* **WORK TO DO**
Summarize the text below about a first guitar lesson in two sentences.

I had no real desire to play the piano at that age. I started piano lessons quite young after a mercifully brief stint with the violin; a mercy more likely bestowed on my parents than on me. For me guitar was where it was at. I dreamed of a shiny red axe. I would rock out all amped up just like that hair bands of the day. It wasn’t until three years after the conception of this desire that my mother trotted me down to the basement music school of the local instrument shop. I was presented with a guitar that she bought (a nylon-string classical) and sent in for my first lesson. Like all first music lessons the half-hour was spent showing me where a few of the notes were on the neck, and a discussion of what I wanted to learn. Visions of rock stardom still danced in my 12 year old mind and I answered that I want to play Rock and Roll sir. “Well then,” replied the teacher, “we must first teach you the Blues.” This is when I learned of pentatonic scales.

* **EXTRACTED RECORDS**

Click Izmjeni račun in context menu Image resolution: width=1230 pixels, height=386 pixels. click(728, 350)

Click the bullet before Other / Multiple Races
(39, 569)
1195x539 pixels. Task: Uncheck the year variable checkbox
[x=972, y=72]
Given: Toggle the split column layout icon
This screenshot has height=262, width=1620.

==

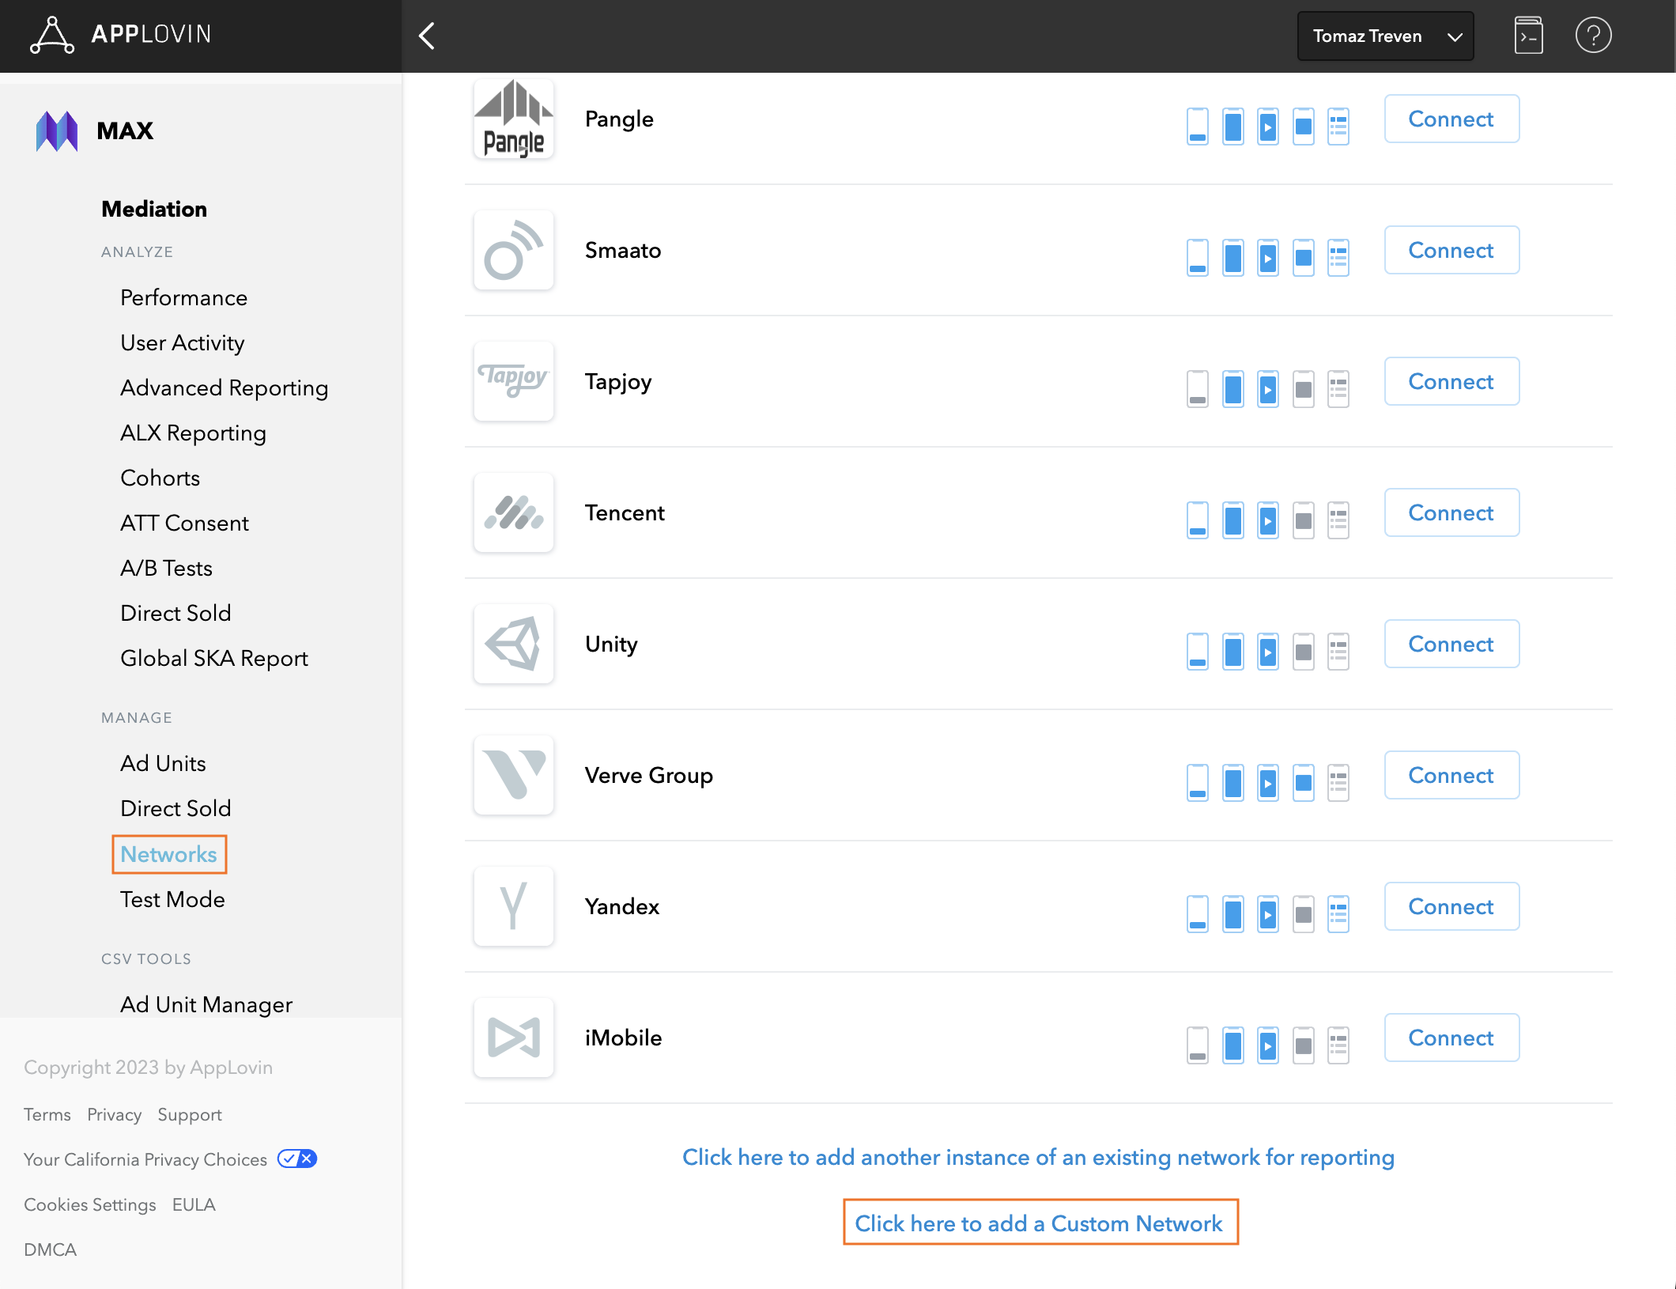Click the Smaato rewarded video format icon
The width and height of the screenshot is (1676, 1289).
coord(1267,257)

* **TASK ANSWER**
The narrator took piano lessons as a child but dreamed of playing rock guitar. Three years after that wish began, the narrator's mother bought a nylon-string classical guitar and sent the 12-year-old to a basement music school, where the teacher answered the wish to play rock and roll by saying they must first learn the blues, which introduced the narrator to pentatonic scales.